ラヴェル公爵邸は、嵐の後の静けさと花々の香りに包まれていた。
ヴァルディアは書斎から出て、ルミエールの手を取り、庭を散策する。
しかしその手は離れない。
ルミエールが少しでも歩幅を変えようものなら、すぐに指先を絡める。
「……ルミエール、どこへも行くな」
低く甘く、響く声。
「……ヴァルディア様、朝の散歩ですよ?」
ルミエールは微笑みながら抗議するが、その手の強さに自然と頷いてしまう。
庭の花壇の前で立ち止まるルミエール。
スノードロップが風に揺れていた。
「この花、覚えてますか……?」
「ああ、覚えている」
ヴァルディアの声は柔らかく、しかし目は彼女から一瞬も離れない。
そして、周囲を気にせず、ルミエールを抱き寄せる。
その様子をリュシアン侯爵家から、たまたま訪れた兄アントワーヌが目にする。
「……ヴァルディア殿、昼間から……こ、これは……!」
(ヴァルディア殿、完全に拗らせてる!)
思わず声を詰まらせる兄。
もはや、日常のルミエールの表情はいたって平然。
「お兄様、どうか見なかったことに」
ルミエールが微笑むと、ヴァルディアは低く囁く。
「ルミエール、目を離すな。
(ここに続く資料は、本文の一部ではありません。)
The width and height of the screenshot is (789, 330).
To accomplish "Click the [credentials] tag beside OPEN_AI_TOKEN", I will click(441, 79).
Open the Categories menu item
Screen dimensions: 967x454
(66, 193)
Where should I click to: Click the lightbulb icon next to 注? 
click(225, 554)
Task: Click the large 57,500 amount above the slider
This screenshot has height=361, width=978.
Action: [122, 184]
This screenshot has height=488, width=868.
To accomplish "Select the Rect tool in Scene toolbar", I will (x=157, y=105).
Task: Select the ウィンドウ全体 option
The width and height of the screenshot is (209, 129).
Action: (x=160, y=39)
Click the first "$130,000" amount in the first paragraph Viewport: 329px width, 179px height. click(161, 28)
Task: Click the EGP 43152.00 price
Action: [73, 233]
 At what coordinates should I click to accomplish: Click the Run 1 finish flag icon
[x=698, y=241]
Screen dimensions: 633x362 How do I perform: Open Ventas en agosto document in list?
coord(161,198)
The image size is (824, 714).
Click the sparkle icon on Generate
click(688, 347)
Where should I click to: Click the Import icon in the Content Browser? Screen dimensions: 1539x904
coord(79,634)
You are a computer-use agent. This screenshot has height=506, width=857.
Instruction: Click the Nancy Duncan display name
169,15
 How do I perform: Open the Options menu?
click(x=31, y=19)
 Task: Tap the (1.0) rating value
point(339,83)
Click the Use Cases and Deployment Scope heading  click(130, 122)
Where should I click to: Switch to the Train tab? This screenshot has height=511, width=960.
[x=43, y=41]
例え、兄上であろうと、俺以外の者の目に触れさせるな」
堅物な騎士団長のヴァルディアのイメージが崩れ、アントワーヌは完全に引いた。
「……ヴァルディア殿、そこまで!?ルミエールの事を……」
しかしヴァルディアは真顔で、静かにルミエールを抱き寄せる。
「……お前は俺のものだ、ルミエール」
小さく首を傾げる彼女に、ヴァルディアの額が触れる。
「どこへも行くな。
俺の腕の中から、絶対に離れるな」
ルミエールは頬を赤らめながらも、確かな安心と幸福に胸がいっぱいになる。
庭の花々も、穏やかな日差しも、二人だけの甘い時間を祝福するかのようだった。
アントワーヌは思わず目を逸らす。
(……完全に手遅れだな、この二人……まぁ、兄としては妹を大事にしてくれて、何よりだが)
心の中で呟きつつ、兄は静かに庭を後にした。
ヴァルディアは再びルミエールの手を強く握り、優しい笑みを浮かべる。
「よし……これで、俺の世界は完全に守られている」
嵐の後の平穏――
だが今度は、甘く熱い愛で包まれた日常が、二人の間に訪れていた。